◆ **WHAT THIS TASK INVOLVES**
Scan the entries below for the word "computer" and copy every line in which it occurs.

◆ **DATA RECORDS**
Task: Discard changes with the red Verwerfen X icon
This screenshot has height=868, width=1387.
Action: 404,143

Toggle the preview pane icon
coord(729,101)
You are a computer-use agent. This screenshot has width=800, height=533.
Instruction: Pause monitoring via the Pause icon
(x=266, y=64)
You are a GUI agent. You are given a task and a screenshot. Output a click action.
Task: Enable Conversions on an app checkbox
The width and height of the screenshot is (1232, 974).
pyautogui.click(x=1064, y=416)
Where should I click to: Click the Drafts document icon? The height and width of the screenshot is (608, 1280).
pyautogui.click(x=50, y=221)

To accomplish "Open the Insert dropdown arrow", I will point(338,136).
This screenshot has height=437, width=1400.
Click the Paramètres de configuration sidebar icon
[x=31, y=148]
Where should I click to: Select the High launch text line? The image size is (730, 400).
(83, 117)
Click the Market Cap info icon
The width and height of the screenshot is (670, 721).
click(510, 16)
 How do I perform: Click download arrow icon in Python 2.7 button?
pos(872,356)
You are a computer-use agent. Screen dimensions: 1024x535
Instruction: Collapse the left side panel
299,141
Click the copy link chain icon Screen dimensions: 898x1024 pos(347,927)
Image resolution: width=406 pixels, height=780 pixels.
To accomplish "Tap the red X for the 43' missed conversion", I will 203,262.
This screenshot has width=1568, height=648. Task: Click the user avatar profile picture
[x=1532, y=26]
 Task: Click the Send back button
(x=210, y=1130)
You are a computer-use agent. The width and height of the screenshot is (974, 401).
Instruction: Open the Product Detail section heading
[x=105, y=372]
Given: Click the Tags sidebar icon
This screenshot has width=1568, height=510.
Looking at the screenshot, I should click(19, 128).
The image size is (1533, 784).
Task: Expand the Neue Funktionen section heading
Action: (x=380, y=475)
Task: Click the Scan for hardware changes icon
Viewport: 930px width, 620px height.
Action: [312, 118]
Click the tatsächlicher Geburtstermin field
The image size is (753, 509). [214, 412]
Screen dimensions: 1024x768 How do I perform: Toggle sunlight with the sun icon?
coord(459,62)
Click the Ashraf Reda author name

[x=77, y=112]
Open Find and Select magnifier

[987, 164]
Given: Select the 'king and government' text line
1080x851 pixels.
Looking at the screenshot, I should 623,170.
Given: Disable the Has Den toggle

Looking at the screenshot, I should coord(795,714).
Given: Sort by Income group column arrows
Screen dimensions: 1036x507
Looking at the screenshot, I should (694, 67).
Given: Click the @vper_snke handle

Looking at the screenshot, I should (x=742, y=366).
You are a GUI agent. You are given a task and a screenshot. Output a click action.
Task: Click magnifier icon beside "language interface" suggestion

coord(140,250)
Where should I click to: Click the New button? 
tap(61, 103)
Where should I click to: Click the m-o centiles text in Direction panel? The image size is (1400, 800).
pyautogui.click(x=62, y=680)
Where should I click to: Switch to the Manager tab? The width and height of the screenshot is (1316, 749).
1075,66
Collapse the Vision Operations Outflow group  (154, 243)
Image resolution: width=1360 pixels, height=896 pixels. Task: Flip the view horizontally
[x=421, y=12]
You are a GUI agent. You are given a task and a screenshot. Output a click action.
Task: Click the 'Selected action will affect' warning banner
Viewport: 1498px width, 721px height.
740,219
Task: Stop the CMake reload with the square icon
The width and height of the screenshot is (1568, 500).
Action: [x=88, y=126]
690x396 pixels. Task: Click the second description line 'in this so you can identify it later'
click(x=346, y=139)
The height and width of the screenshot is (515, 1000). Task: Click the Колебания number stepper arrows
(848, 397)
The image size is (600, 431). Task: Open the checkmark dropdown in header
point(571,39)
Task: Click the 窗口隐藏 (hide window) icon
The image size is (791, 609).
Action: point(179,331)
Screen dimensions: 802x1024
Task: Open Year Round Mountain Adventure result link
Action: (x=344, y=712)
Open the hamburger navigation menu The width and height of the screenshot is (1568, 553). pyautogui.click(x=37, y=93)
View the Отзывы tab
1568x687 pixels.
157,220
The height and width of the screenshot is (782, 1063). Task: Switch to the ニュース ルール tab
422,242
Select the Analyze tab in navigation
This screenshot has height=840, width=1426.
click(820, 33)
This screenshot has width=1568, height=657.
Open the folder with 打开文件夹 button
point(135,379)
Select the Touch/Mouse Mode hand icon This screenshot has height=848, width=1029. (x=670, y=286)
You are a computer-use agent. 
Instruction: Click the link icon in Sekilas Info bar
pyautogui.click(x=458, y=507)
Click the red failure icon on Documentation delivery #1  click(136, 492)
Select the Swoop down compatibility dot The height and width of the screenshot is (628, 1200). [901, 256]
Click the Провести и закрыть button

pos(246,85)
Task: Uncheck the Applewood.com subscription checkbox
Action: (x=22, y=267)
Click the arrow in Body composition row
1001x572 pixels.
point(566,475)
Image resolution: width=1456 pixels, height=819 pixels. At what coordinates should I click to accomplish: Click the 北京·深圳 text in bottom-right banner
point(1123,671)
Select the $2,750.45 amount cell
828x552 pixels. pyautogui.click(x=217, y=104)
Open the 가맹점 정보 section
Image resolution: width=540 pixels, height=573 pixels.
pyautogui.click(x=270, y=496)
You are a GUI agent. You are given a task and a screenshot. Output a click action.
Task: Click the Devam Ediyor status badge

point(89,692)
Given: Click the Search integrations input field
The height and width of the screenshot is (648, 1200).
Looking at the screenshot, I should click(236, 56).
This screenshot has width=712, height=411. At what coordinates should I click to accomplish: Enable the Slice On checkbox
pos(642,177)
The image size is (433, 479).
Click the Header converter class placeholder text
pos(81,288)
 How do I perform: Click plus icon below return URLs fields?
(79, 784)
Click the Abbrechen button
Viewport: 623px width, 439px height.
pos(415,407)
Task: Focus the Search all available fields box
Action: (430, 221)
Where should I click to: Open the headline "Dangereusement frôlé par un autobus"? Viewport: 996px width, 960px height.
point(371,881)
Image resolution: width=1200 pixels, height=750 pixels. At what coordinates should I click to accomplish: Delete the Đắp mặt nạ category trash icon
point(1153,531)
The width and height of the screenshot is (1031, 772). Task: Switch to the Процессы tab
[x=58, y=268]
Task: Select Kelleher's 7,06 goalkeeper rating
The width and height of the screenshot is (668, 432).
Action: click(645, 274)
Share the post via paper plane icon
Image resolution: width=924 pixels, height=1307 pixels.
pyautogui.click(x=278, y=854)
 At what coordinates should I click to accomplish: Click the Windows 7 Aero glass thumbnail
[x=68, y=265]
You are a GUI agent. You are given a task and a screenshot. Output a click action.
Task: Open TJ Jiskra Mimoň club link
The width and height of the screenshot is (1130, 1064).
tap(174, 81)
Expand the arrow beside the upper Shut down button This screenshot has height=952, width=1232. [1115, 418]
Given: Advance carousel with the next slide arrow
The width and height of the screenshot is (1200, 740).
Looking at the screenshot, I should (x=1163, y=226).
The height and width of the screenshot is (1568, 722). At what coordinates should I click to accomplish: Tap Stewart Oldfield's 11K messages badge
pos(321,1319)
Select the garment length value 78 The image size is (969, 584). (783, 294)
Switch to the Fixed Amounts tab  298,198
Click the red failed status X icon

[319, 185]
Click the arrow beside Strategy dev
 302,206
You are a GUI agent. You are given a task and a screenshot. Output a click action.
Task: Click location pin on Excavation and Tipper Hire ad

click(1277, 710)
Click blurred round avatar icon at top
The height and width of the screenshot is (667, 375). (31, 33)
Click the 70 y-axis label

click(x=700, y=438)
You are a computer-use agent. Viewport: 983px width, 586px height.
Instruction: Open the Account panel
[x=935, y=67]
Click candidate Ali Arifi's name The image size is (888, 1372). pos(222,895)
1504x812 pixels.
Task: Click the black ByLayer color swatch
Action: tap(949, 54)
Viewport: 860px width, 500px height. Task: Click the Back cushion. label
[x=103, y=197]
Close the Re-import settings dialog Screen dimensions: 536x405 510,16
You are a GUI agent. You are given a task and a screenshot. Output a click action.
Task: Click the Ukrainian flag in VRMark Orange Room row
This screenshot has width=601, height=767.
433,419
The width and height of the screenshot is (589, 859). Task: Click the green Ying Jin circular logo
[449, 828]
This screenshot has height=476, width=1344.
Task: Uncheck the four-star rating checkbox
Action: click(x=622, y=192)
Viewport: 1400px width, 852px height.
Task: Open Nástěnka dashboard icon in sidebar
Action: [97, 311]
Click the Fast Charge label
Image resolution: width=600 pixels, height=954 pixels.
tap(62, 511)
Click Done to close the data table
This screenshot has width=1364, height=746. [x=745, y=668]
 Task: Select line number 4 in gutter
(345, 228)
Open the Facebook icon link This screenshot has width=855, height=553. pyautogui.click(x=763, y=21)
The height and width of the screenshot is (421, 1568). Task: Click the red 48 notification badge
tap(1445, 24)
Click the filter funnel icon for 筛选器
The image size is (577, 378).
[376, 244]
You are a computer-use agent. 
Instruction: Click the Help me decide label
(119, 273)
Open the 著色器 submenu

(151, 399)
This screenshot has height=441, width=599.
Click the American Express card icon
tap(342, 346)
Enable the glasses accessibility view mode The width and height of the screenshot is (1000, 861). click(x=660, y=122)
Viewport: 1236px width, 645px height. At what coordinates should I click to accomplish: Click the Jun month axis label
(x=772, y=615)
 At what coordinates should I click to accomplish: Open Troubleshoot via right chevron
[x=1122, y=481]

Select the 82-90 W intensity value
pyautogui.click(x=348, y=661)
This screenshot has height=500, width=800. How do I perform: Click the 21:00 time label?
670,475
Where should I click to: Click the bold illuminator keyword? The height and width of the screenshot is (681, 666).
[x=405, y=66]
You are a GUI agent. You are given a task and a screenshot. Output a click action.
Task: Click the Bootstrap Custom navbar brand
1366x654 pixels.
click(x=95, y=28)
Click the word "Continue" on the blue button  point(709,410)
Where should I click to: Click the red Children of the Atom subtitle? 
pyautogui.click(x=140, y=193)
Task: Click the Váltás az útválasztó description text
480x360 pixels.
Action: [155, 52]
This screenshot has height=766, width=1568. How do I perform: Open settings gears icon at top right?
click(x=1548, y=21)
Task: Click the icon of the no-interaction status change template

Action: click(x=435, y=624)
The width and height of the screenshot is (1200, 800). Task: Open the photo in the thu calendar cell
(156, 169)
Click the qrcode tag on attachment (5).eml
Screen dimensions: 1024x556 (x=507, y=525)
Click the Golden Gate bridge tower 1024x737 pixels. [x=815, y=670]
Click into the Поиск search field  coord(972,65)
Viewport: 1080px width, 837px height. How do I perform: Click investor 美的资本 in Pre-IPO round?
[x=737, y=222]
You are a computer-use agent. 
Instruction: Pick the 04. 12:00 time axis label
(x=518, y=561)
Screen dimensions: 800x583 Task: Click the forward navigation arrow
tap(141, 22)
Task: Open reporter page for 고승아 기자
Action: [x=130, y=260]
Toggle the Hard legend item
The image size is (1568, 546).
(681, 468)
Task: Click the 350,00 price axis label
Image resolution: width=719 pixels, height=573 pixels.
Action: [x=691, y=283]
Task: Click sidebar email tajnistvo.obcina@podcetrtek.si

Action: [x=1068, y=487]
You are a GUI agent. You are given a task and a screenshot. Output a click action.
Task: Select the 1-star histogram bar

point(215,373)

◆ **EXPECTED ANSWER**
You are a computer-use agent. This screenshot has width=800, height=533.
You are a computer-use agent. Screen dimensions: 1024x535
You are a computer-use agent. The width and height of the screenshot is (974, 401).
You are a computer-use agent. 
You are a computer-use agent. Viewport: 983px width, 586px height.
You are a computer-use agent. 
You are a computer-use agent. 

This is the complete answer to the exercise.